## BEGIN RECORDS FOR PROCESSING
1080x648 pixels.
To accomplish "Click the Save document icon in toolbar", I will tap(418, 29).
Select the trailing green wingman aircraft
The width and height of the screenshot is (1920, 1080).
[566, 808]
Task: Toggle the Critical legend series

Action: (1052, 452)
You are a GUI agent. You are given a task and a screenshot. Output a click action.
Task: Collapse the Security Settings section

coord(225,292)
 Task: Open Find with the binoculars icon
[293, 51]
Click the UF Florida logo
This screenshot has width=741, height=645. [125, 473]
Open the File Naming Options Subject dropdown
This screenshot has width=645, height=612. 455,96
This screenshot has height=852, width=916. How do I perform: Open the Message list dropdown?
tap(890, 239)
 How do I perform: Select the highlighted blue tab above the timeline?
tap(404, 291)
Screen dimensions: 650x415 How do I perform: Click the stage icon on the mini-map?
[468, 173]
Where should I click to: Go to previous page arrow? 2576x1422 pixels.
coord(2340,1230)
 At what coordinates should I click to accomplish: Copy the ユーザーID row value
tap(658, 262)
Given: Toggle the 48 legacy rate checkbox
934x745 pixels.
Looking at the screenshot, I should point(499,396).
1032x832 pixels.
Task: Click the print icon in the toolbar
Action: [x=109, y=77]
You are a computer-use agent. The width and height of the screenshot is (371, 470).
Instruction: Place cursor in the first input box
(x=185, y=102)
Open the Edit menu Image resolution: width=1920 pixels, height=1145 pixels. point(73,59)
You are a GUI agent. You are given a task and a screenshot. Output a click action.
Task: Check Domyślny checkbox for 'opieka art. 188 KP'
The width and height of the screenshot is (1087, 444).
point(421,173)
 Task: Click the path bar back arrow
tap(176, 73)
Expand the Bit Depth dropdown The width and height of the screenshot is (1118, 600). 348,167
## END RECORDS FOR PROCESSING
PROBLEM DESCRIPTION:
Copy the lines from the start through the line containing "This screenshot has width=741, height=645.", and replace "Security Settings" with "Privacy Settings". Leave everything else unchanged.

SOLUTION TO THIS PROBLEM:
1080x648 pixels.
To accomplish "Click the Save document icon in toolbar", I will tap(418, 29).
Select the trailing green wingman aircraft
The width and height of the screenshot is (1920, 1080).
[566, 808]
Task: Toggle the Critical legend series

Action: (1052, 452)
You are a GUI agent. You are given a task and a screenshot. Output a click action.
Task: Collapse the Privacy Settings section

coord(225,292)
 Task: Open Find with the binoculars icon
[293, 51]
Click the UF Florida logo
This screenshot has width=741, height=645. [125, 473]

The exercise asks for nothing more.